Issues with Load State using a Custom Reader

Hello,

I’ve created a custom reader using the VTKPythonAlgorithm (ParaView 5.6.0) that takes in .xmf files and does some extra data manipulation to the MBDS before it gets passed down the pipeline.

It seems to work when opening a file (either a single time state or a time-series), however things break when I try to load a state saved using this custom reader.

It looks like the problem stems from the file name never actually getting passed to my SetFileName method, upon LoadState it always passes a file name of ‘None’ and I don’t know how to fix that.

I also see that upon initially opening a file, the SetFileName method is called twice. Once with a file name of ‘None’ and a second time with the correct file name.

Another funny thing I’ve noticed is that the GetDataArraySelection_Cell/Point methods get called multiple times, either upon opening a file or loading a saved state. I have no idea why this is.

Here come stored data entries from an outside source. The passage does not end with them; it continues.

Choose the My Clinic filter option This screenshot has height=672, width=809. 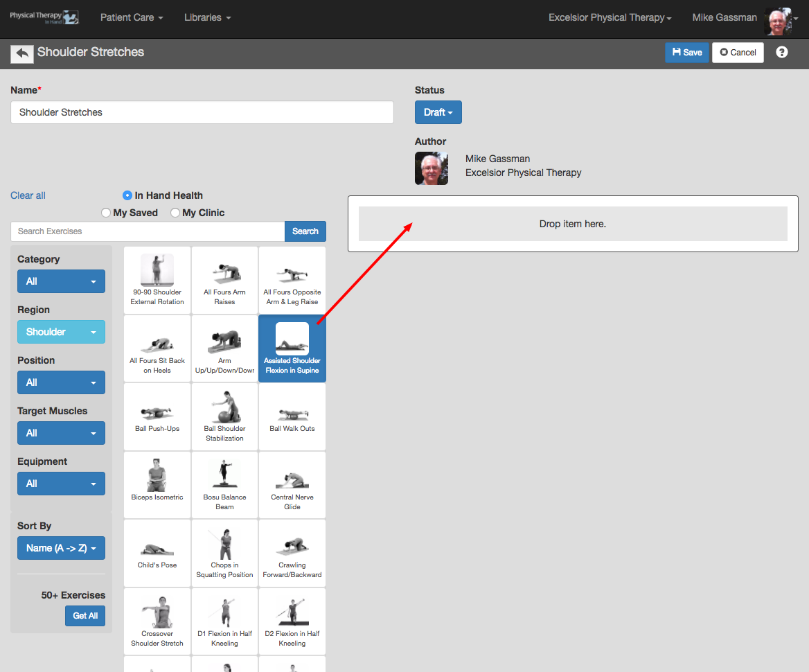click(175, 213)
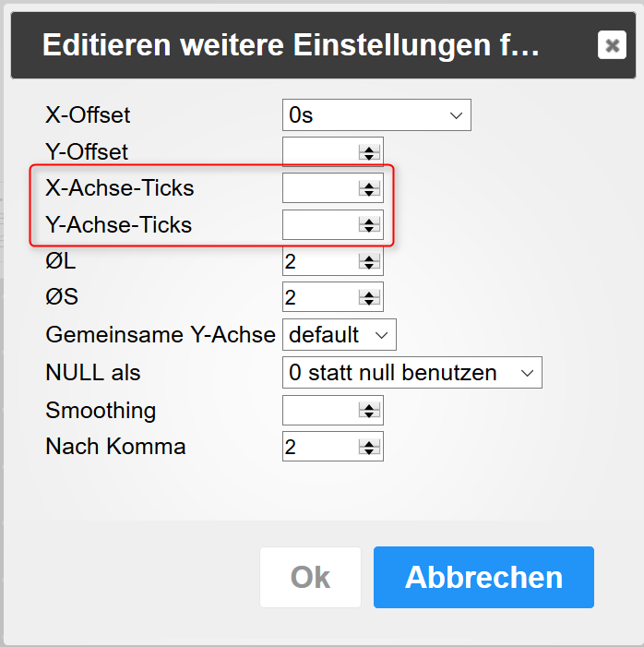Screen dimensions: 644x647
Task: Open the NULL als dropdown
Action: (411, 373)
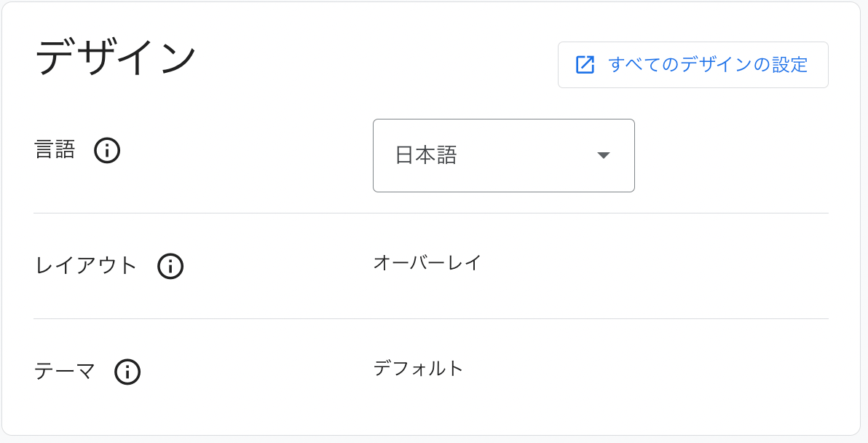The height and width of the screenshot is (443, 868).
Task: Click the info icon beside レイアウト
Action: [x=170, y=267]
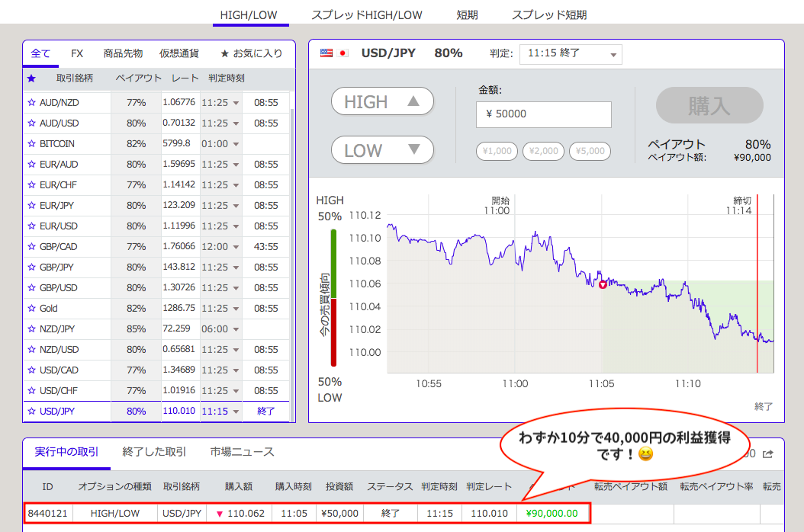Favorite the BITCOIN row star
The image size is (804, 532).
coord(31,143)
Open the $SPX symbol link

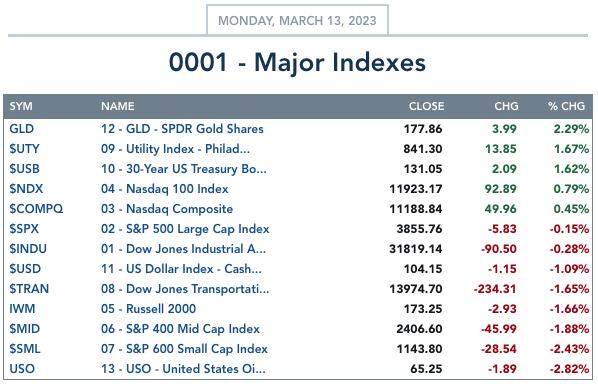24,229
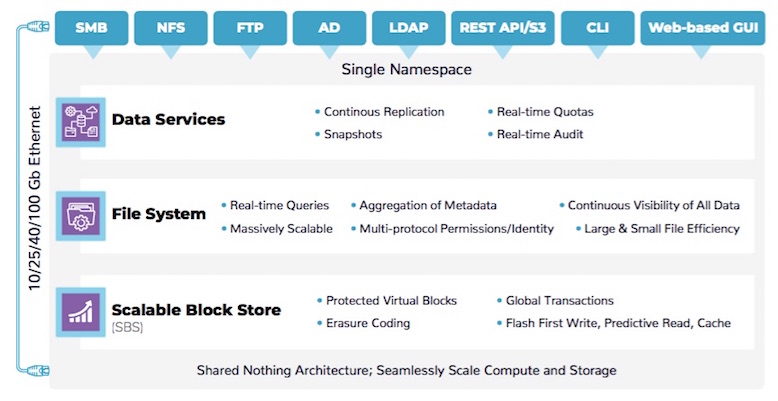
Task: Click the Single Namespace heading
Action: (406, 69)
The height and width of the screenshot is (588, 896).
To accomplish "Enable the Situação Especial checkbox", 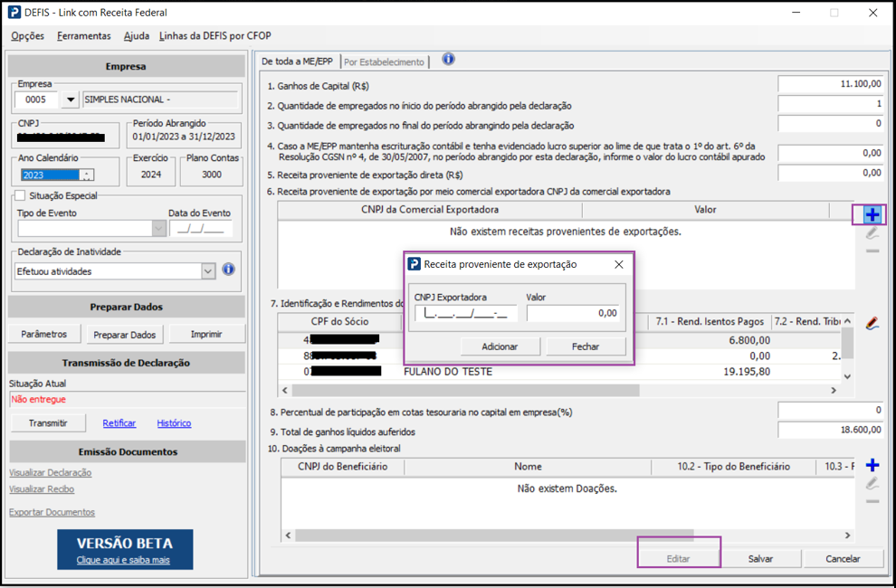I will tap(20, 195).
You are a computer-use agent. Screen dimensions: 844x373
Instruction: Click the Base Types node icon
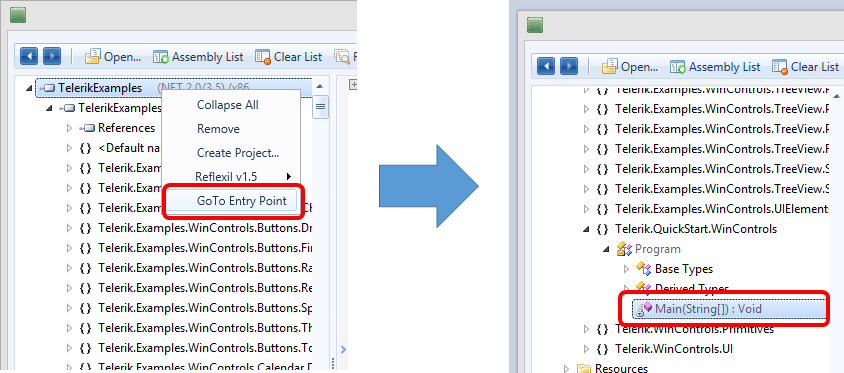click(644, 269)
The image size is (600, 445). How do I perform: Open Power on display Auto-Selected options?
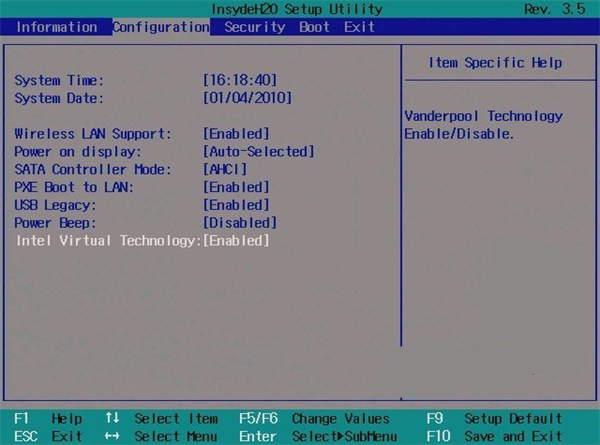coord(258,151)
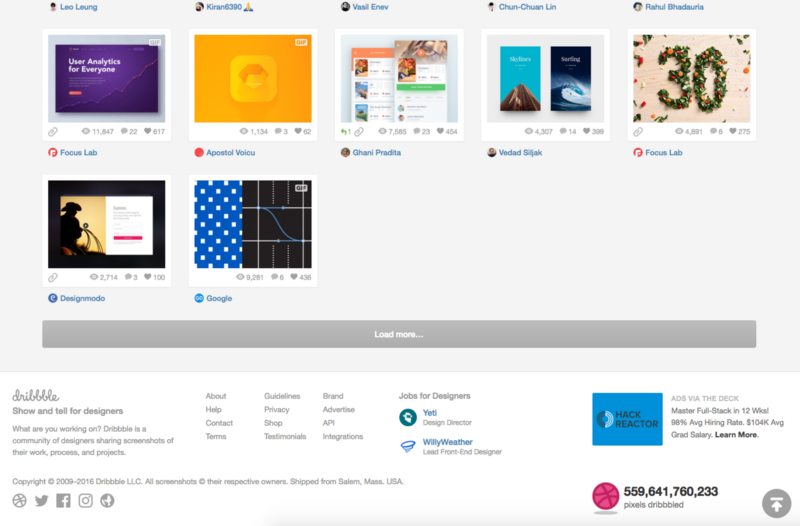Click comments icon on Google shot
This screenshot has width=800, height=526.
[271, 277]
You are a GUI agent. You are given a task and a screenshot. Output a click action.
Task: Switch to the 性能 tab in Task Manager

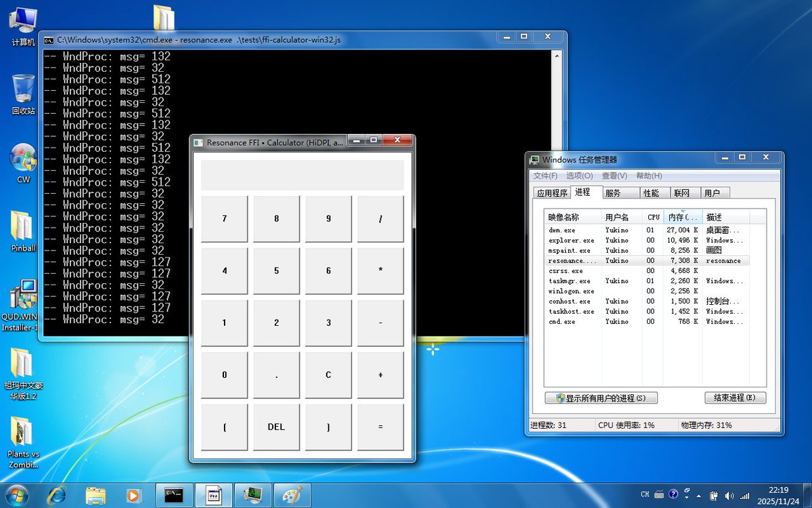652,192
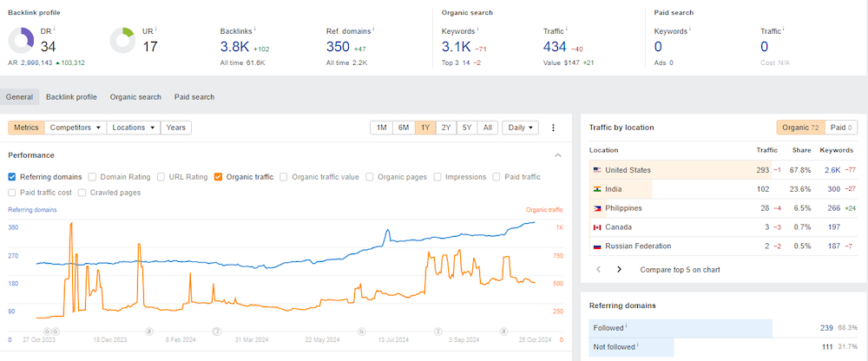Switch to the Organic search tab
Viewport: 868px width, 361px height.
click(135, 97)
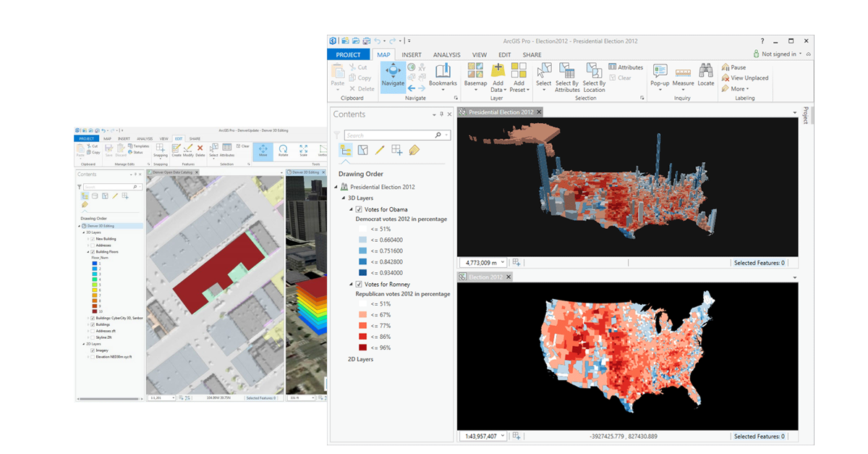Click the Measure tool icon
868x454 pixels.
(682, 72)
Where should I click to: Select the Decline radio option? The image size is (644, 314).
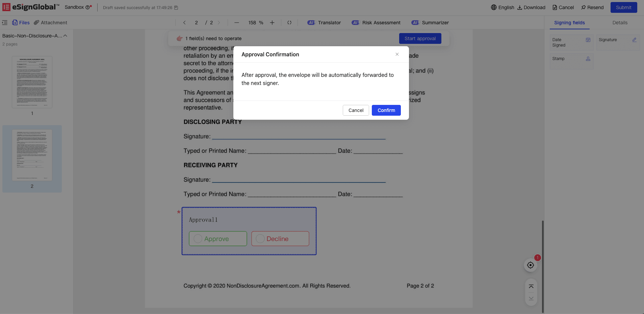coord(260,239)
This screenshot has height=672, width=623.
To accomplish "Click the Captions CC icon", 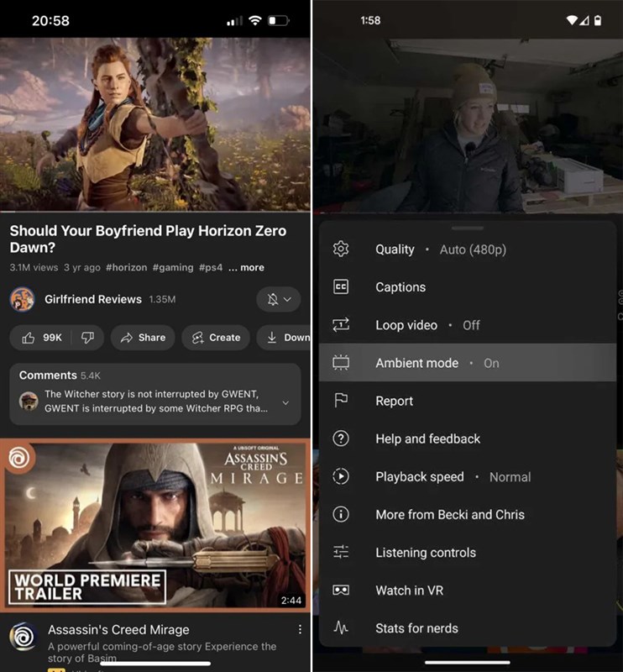I will tap(341, 287).
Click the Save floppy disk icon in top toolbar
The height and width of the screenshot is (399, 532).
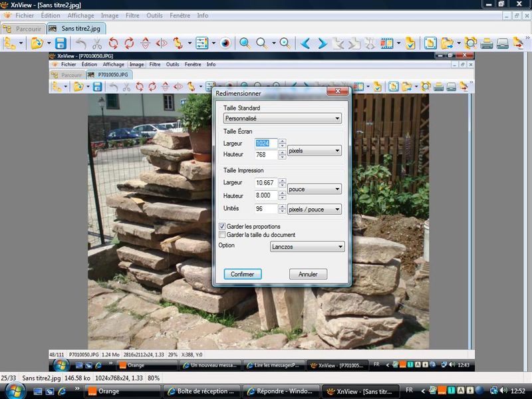coord(61,44)
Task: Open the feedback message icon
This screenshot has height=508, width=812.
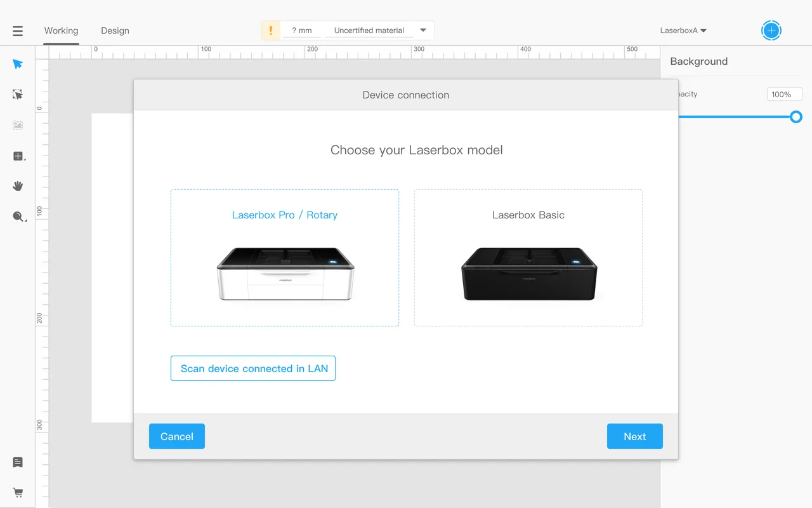Action: pos(18,462)
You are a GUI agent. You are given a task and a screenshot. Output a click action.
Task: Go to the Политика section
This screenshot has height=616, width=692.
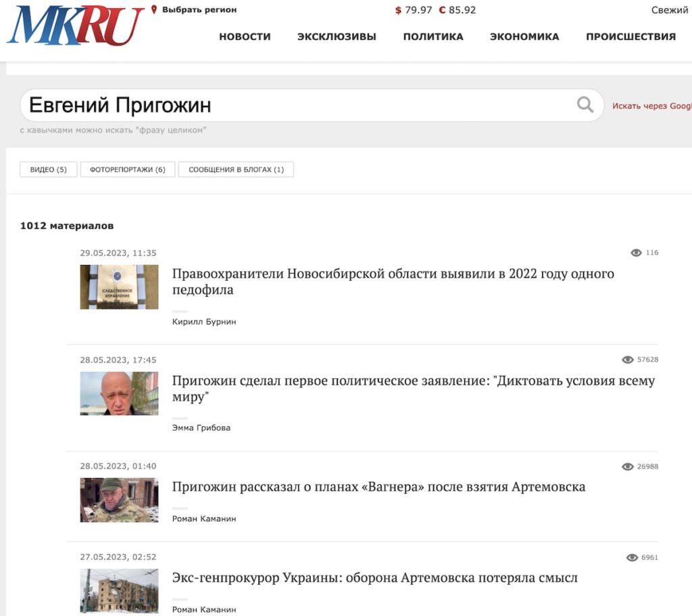pyautogui.click(x=433, y=37)
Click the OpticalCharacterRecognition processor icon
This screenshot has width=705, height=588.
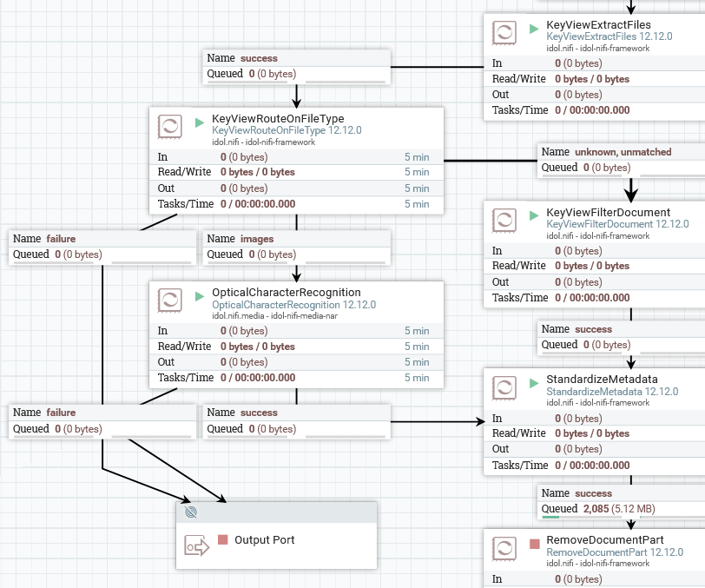click(170, 300)
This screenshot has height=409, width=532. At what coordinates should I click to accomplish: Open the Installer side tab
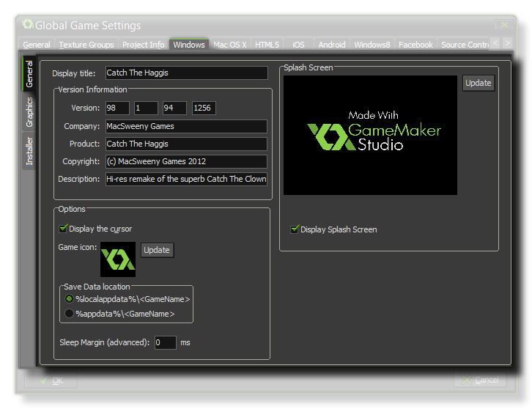pyautogui.click(x=29, y=152)
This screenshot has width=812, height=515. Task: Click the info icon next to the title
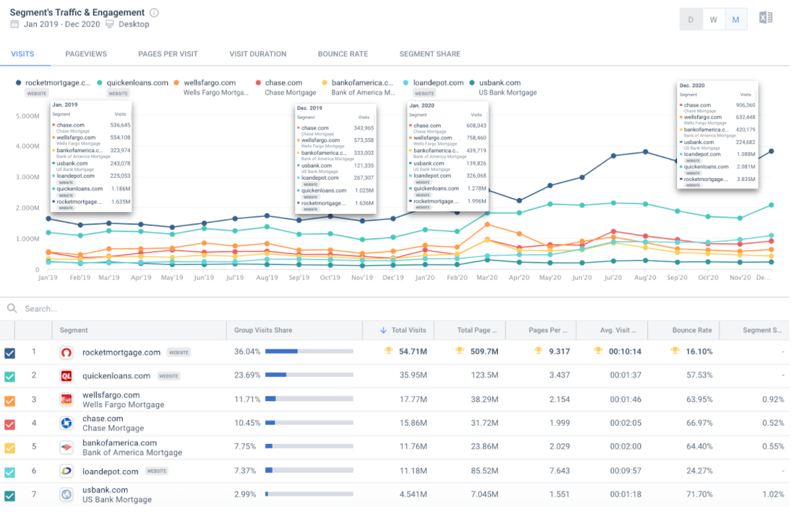tap(154, 12)
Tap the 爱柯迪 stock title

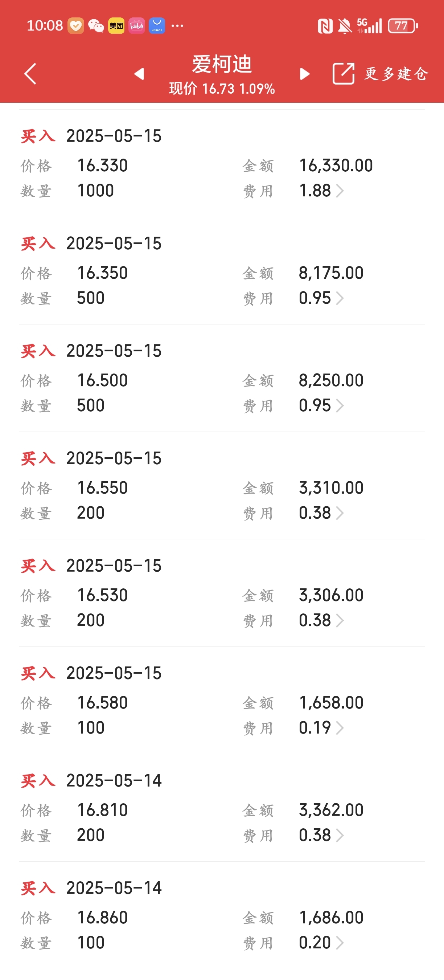(x=222, y=64)
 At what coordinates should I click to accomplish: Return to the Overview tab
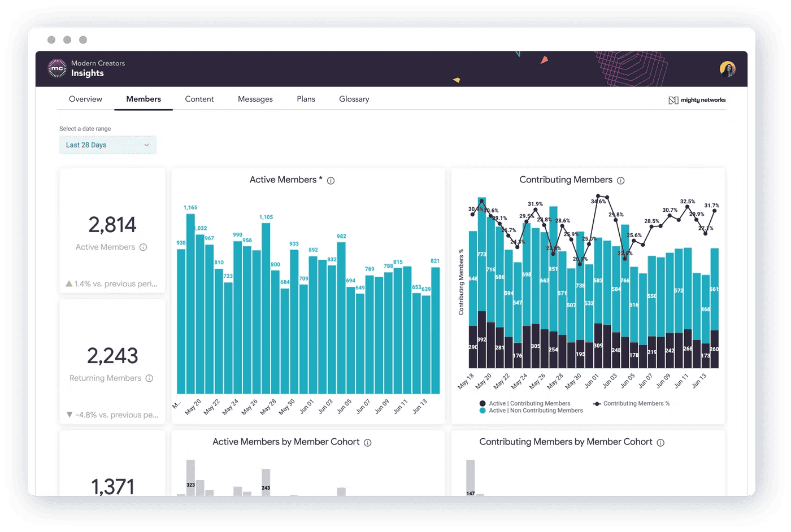pyautogui.click(x=85, y=99)
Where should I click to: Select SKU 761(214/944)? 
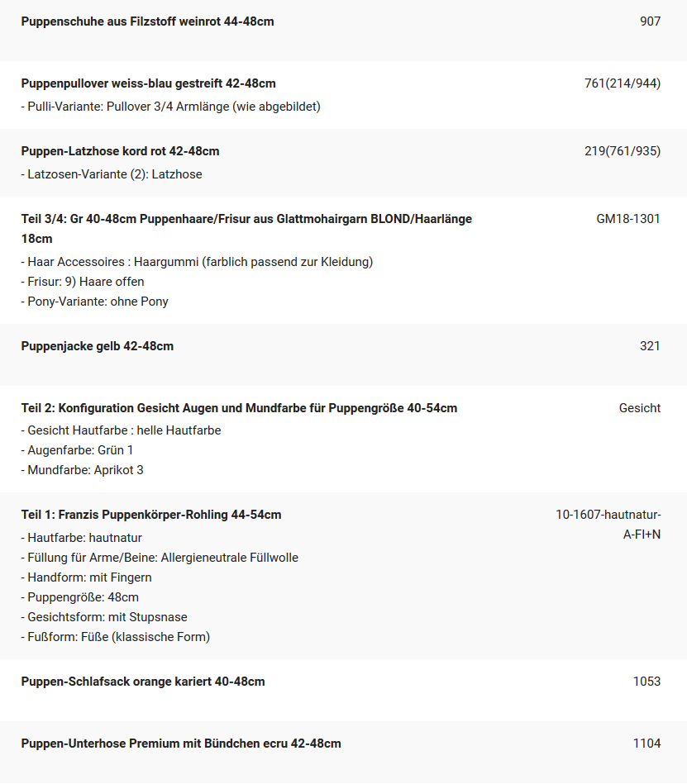tap(623, 83)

Below I have included the reader as well as a test script. I’ve also attached them.

Test script:

#!/usr/bin/env python
# -*- coding: utf-8 -*-

import subprocess
import paraview.simple as pvs

p = './myXdmfReader.py'
f = './some_xdmf_file.xmf'
state = './reader_debug.pvsm' 

save = 1
load = 1

subprocess.call('printf "\033c"', shell=True)
pvs.LoadPlugin(p, remote=True, ns=globals())
if save:
    print('\n#################')
    print('#--- Reading File')
    print('#################\n')
    r = MyXDMFReader(FileName=f)
    pvs.SaveState(state)
    pvs.ResetSession()
if load:
    print('\n##################')
    print('#--- Loading State')
    print('##################\n')
    pvs.LoadState(state)
print('')

The reader (less the intensive data manipulation):

# !/usr/bin/env python
# -*- coding: utf-8 -*-

from paraview.util.vtkAlgorithm import *
import os
import sys
import inspect
curdir = os.path.dirname(os.path.abspath(inspect.getfile(inspect.currentframe())))
sys.path.insert(0, curdir)

def createModifiedCallback(anobject):
    print('createModifiedCallback')
    import weakref
    weakref_obj = weakref.ref(anobject)
    anobject = None
    def _markmodified(*args, **kwars):
        o = weakref_obj()
        if o is not None:
            o.Modified()
    return _markmodified

@smproxy.reader(name="MyXDMFReader", label="My XDMF Reader",
                extensions="xmf", file_description="XMF files", support_reload=False)
class PythonXdmfReader(VTKPythonAlgorithmBase):
    def __init__(self):
        print('__init__')
        VTKPythonAlgorithmBase.__init__(self, nInputPorts=0, nOutputPorts=1, outputType='vtkMultiBlockDataSet')
        self._filename = None
        self._ndata = None
        self._timesteps = None

        #--- debug
        self.cell_selection = 0
        self.point_selection = 0
        #---

        from vtkmodules.vtkCommonCore import vtkDataArraySelection
        self._arrayselection_cd = vtkDataArraySelection()
        self._arrayselection_cd.AddObserver("ModifiedEvent", createModifiedCallback(self))
        self._arrayselection_pd = vtkDataArraySelection()
        self._arrayselection_pd.AddObserver("ModifiedEvent", createModifiedCallback(self))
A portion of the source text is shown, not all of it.